Tuesday, October 20, 2015
LACHENMANN AND BEAUTY
It is a conventional point by now to unconsciously cite Nietzsche's idea that without the beautiful illusion of art we would die from exposure to the truth. One reason for the distaste that the intellectual classes of Germany have for the lush self-pity of Strauss's Vier Letzte Lieder is because of the wish (encoded into the wilfully retrograde technique of a work written only three years after the liberation of the death camps) that things could be as they were once, before the war. It is a beautiful piece of music of course, I don't think anyone could deny that: but it is false, a comforting and indulgently melancholy refusal to face the reality of genocide and violence.
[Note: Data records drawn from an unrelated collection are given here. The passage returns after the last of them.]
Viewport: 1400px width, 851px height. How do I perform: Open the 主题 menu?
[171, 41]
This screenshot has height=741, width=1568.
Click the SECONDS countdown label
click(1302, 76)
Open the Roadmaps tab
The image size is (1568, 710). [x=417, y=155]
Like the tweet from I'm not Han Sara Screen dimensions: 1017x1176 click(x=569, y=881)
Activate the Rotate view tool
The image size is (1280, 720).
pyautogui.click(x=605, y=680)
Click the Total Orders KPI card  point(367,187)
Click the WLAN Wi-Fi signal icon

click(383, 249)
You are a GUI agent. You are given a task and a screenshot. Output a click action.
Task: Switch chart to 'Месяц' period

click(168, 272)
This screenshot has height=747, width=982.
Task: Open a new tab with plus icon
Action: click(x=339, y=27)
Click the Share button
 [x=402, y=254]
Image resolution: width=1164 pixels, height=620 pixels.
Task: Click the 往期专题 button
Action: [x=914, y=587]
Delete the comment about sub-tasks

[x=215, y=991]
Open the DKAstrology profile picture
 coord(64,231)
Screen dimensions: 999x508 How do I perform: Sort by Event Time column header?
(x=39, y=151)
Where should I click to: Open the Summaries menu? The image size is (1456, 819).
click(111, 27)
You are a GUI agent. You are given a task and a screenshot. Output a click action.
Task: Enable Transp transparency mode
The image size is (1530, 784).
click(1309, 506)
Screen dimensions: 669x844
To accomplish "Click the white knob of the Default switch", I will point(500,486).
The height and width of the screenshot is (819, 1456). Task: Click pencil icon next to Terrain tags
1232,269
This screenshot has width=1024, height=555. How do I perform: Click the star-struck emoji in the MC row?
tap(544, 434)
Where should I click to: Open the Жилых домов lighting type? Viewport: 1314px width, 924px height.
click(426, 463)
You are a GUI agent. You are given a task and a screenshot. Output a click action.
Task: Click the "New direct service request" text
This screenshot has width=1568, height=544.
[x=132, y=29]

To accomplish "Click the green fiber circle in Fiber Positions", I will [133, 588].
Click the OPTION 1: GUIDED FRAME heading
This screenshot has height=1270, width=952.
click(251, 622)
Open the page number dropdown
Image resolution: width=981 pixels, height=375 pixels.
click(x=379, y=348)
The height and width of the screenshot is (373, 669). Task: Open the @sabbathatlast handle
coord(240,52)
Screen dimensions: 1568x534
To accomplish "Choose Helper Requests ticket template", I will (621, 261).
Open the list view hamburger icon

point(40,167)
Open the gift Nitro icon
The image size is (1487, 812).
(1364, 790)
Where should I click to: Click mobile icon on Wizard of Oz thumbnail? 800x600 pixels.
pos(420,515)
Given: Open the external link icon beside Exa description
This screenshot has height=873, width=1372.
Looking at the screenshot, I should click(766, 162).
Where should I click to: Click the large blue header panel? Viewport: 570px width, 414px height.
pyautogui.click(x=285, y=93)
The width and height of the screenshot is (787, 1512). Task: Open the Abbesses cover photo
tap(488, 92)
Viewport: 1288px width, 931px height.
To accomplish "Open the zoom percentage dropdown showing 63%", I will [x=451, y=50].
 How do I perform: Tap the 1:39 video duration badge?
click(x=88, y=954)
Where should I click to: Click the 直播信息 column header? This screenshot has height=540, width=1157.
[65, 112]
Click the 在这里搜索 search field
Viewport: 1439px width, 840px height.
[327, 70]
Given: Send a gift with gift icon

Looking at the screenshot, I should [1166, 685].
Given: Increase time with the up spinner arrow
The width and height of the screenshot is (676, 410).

In the nineteenth century the romantics made much of an identification of truth and beauty in art: if anything, the late 20th century is dominated by a splitting apart of this identification where the truth content of art is something that makes ugliness or de-aestheticised art feel necessary. It's difficult to feel this in our bones now, in 2015 in the way I think it was sharply present after the second world war. I think it is worth remembering: arguably popular music is all about a kind of false beauty, a shiny appearance of seamlessness and a music that really responded to the broken-ness and non-reconciled nature of the world could not engage in even the partial resolution of dissonance that musical "beauty" demands. The real interest for me of Lachenmann is in his hopefuless: he is almost arguing that if we are not to fall into the seductive traps of pleasantness or prettiness, the comforting character of hedonism, then the experience of beauty should be wrested from the world as it is, made out of the wreckage of the world. His own most beautiful works (the string quartets and Staub for orchestra are my favorites) achieve something like this: a strange whisper of hope that simply because it is possible to imagine new sounds or a new situation for older sounds that there is still hope in that imagination.